Dithienopyrrolothiophene (DTPT) based acceptors for fine-tuning molecular packing and enhancing ternary organic photovoltaic performance

Abstract

The ternary strategy boosts the performance of organic photovoltaics (OPVs) by optimizing light-harvesting, blend morphology, and energy level alignment. Three novel non-fullerene acceptors (NFAs), IN-DTPT-b20 (1), IN^F-DTPT-b20 (2), and IN^Cl-DTPT-b20 (3), have been designed and synthesized.

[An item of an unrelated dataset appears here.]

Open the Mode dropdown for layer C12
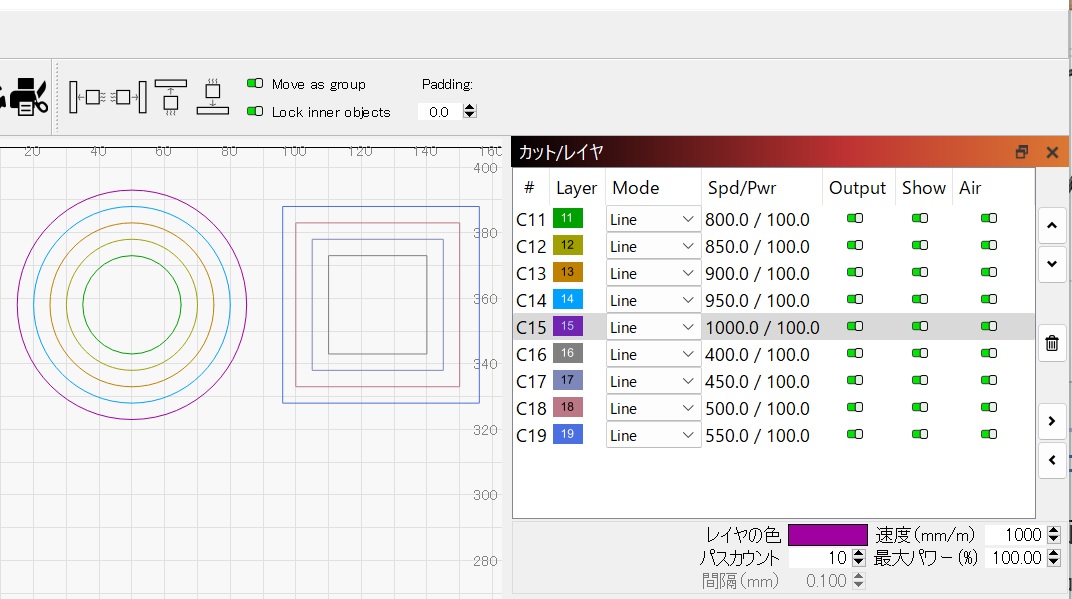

These NFAs feature a dithienopyrrolothiophene (DTPT)-based fused ring core with soluble branched alkyl side chains and indanone-based end groups, which are functionalized with different halogens (H, F, Cl) to modulate the electronic properties of the NFAs. A comparative study of the thermal, optical, electrochemical, and computed electronic structural properties of compounds 1–3 was conducted. We investigated the optoelectronic properties of PM6:Y6 based OPV in the presence of 1–3 as third component. Following optimization, the power conversion efficiency (PCE) of the ternary OPV based on IN-DTPT-b20 (1) was significantly enhanced from 15.17 ± 0.28% (PM6:Y6) to 16.20 ± 0.26%. Tapping-mode atomic force microscopy (AFM) and grazing-incidence wide-angle X-ray scattering (GIWAXS) analysis confirmed that incorporating IN-DTPT-b20 (1) into PM6:Y6 blend films effectively tailored the blend morphology, particularly by modulating the preferred orientation of Y6. The optimized morphology resulted in enhanced carrier mobility, reduced trap-assisted recombination, and efficient charge collection. These findings demonstrate the effectiveness of our NFA design strategy, further bolstered by the incorporation of IN-DTPT-b20 (1) as a guest acceptor, for achieving efficient OPV.